▶ **Work task**:
Everything in the records except the pictures needs to be printed again exactly.

▶ **Material supplied**:
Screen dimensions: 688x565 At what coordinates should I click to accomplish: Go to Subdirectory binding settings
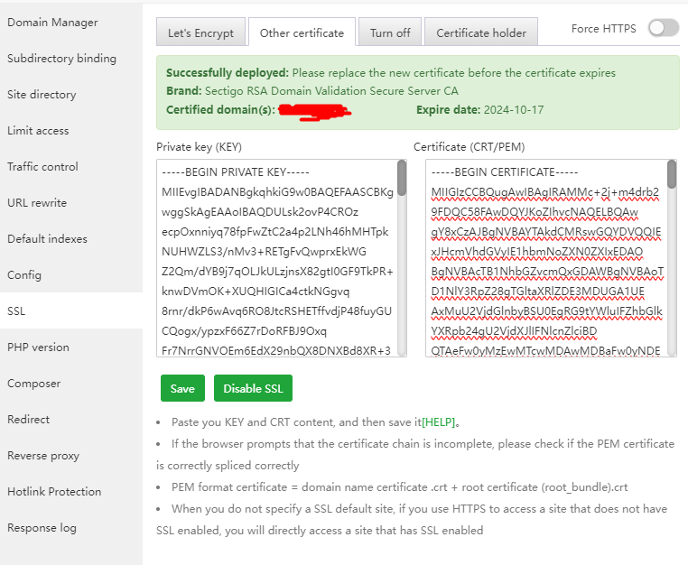(61, 59)
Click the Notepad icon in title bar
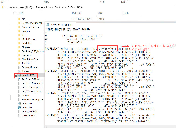177x128 pixels. 47,24
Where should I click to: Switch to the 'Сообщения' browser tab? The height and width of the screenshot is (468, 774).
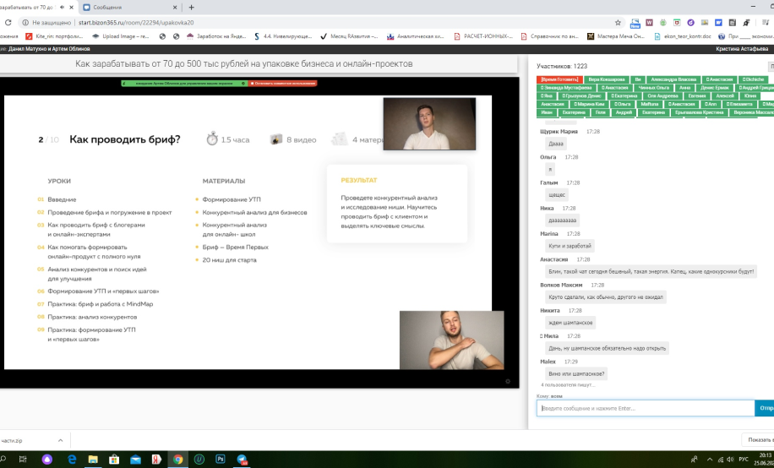click(x=127, y=7)
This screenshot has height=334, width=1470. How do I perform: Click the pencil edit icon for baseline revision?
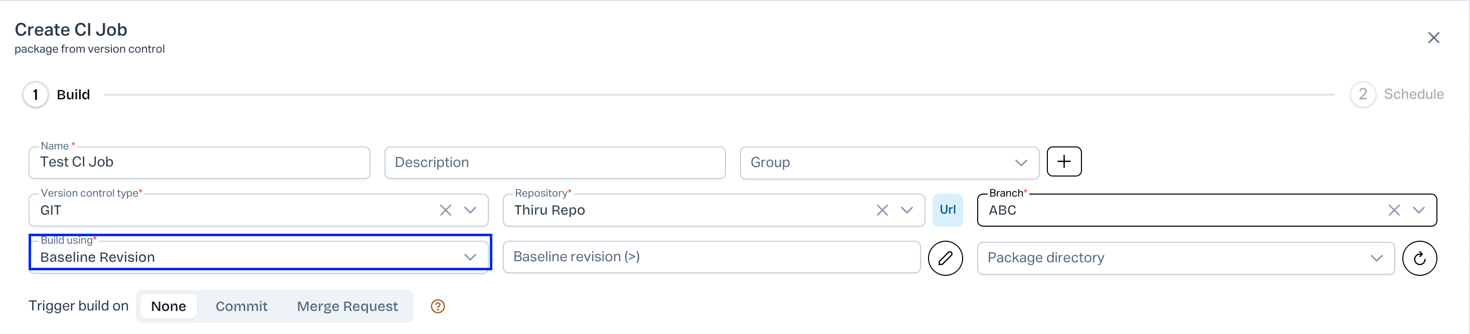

▶ **Reply to the exercise**:
Screen dimensions: 688x565 At what coordinates should I click to accomplish: Go to Subdirectory binding settings
(61, 59)
Click the Notepad icon in title bar
177x128 pixels. 47,24
Where should I click to: Switch to the 'Сообщения' browser tab? The height and width of the screenshot is (468, 774).
click(x=127, y=7)
This screenshot has height=334, width=1470. How do I perform: Click the pencil edit icon for baseline revision?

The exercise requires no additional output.